*** Begin section ***
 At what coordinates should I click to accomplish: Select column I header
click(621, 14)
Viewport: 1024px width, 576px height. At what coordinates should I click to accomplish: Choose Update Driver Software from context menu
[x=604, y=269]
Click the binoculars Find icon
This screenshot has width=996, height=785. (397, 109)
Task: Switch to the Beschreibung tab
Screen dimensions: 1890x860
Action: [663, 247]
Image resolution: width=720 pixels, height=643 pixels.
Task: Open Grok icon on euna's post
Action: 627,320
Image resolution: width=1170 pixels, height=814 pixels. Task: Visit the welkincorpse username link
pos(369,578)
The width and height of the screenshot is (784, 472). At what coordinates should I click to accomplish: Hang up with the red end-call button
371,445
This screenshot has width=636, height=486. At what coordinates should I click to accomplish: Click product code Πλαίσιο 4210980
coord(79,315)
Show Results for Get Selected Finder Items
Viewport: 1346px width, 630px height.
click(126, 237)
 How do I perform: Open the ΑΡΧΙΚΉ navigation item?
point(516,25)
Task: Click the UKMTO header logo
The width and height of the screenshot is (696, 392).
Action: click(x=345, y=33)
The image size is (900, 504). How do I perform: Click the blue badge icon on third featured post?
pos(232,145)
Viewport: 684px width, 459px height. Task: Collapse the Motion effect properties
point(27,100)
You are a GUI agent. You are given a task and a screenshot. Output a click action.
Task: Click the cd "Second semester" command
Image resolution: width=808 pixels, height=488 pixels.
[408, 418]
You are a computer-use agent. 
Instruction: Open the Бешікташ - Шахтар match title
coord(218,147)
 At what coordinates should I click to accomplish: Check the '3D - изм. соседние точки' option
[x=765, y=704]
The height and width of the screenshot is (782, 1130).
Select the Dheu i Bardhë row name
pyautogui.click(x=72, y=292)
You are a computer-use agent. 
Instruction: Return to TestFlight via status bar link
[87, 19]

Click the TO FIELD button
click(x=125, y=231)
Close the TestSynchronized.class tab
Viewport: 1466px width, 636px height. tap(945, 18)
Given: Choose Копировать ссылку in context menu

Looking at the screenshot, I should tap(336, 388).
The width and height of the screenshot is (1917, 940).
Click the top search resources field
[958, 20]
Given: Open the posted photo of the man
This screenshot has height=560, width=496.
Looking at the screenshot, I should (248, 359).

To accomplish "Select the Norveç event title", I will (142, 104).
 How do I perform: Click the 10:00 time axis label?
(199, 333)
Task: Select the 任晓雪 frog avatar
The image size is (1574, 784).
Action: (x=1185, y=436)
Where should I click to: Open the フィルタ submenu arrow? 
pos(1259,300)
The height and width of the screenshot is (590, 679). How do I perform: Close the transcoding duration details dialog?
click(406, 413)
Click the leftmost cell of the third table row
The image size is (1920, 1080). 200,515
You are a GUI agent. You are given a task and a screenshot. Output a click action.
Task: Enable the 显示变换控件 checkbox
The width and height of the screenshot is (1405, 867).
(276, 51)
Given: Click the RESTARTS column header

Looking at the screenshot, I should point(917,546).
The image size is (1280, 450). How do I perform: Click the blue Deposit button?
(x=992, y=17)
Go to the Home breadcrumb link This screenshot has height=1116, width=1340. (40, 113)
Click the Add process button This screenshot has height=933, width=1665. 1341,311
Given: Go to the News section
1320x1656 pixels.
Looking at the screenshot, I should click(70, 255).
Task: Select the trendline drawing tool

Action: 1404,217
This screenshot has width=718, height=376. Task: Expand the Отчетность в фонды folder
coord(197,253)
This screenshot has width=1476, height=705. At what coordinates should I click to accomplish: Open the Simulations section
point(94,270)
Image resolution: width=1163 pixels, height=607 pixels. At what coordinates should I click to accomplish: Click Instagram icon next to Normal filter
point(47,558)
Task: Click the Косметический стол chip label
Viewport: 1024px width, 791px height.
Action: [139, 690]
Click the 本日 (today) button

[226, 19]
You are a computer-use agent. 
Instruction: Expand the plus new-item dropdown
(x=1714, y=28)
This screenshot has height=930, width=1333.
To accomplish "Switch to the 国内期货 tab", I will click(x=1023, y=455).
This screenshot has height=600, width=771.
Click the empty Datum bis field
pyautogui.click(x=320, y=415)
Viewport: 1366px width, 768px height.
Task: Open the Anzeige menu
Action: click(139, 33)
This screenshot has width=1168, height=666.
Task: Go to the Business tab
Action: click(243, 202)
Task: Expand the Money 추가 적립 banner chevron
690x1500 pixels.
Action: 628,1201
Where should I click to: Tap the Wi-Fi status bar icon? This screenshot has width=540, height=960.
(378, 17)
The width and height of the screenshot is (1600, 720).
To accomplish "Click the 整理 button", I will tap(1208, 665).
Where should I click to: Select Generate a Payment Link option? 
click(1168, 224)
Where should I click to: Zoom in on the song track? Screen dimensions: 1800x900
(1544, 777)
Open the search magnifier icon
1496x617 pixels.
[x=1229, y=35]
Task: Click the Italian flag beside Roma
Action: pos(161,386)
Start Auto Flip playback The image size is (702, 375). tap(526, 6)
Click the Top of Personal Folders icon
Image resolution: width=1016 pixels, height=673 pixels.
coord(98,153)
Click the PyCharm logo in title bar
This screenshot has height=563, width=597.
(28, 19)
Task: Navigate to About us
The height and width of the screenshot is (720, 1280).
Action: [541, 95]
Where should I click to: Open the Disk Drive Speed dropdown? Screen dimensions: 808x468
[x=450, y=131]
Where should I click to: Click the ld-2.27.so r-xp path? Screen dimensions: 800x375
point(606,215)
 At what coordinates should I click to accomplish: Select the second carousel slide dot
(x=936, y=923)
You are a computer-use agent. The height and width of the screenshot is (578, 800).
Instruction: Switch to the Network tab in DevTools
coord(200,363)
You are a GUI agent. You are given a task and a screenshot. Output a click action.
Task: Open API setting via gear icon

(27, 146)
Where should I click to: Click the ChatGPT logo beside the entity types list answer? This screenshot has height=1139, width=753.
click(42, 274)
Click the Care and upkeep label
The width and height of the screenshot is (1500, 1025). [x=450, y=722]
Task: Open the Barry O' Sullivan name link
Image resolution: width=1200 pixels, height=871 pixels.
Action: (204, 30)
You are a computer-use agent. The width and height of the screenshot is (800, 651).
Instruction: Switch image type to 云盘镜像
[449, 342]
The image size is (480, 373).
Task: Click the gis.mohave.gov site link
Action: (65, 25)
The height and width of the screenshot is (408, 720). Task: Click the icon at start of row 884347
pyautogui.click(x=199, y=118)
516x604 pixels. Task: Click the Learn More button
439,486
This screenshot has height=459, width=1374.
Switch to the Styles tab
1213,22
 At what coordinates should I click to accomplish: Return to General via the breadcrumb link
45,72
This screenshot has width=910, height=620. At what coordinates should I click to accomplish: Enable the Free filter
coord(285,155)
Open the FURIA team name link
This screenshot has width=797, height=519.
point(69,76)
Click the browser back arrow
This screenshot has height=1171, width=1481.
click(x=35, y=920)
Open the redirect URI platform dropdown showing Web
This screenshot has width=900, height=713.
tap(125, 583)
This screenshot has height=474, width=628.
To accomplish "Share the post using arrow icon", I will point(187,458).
*** End section ***
◆ YOUR INSTRUCTIONS ◆
Could you transcribe the entries above word for word, from the line with "Image resolution: width=1170" down to the line with "Show Results for Get Selected Finder Items", keeping both?

◆ EXERCISE ANSWER ◆
Image resolution: width=1170 pixels, height=814 pixels. Task: Visit the welkincorpse username link
pos(369,578)
The width and height of the screenshot is (784, 472). At what coordinates should I click to accomplish: Hang up with the red end-call button
371,445
This screenshot has width=636, height=486. At what coordinates should I click to accomplish: Click product code Πλαίσιο 4210980
coord(79,315)
Show Results for Get Selected Finder Items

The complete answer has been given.